FFR (Fon-French Neural Machine Translation)

Bonaventure DOSSOU et Chris Chinenye Emezue
FFR (Fon-French Neural Machine Translation)
Un article du site Idemi.africa en parle: https://idemi.africa/le-projet-ffr-et-les-recherches-en-intelligence-artificielle-ia-en-afrique/

« FFR v1.0 » is the first stage of a Fon-French translation model project, trained on https://github.com/bonaventuredossou/ffr-v1/tree/master/FFR-Dataset using neural machine translation with attention. While it could be observed that Masakhane https://www.masakhane.io/ (https://twitter.com/MasakhaneMt) , an online community of African researchers working on machine translation for African languages, have generated translation models and baselines from/to many African languages, however, the « Project FFR v1.0” is the first to make this effort on a large scale, by taking time to painstakingly amass a large training dataset and exploring techniques to work with the Fon diacritics for better translation accuracy in order to achieve a publishable model which may be used by people to a certain degree of reliability.
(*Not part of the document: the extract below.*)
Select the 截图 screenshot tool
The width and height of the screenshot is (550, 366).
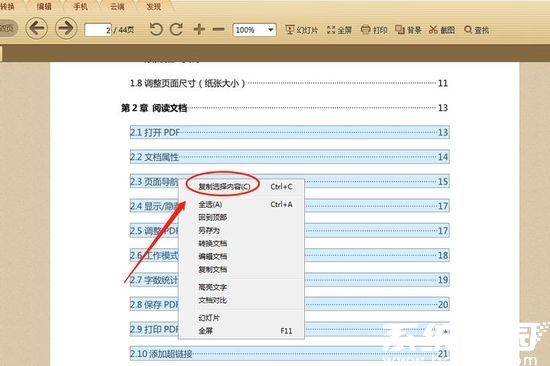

Part of the research methodology used by the researchers in sourcing the data for this research includes rigorous compilation through “web-scraping” and “parsing” open source dataset websites. Through these efforts, we obtained 53,975 Fon-French parallel words and sentences, which we used for the pilot stage. Furthermore, the dataset was specially cleaned, pre-processed and tokenized, preserving the diacritics and special characters of the Fon alphabet. The owners of the website were contacted and permission was granted to collect the data on their website.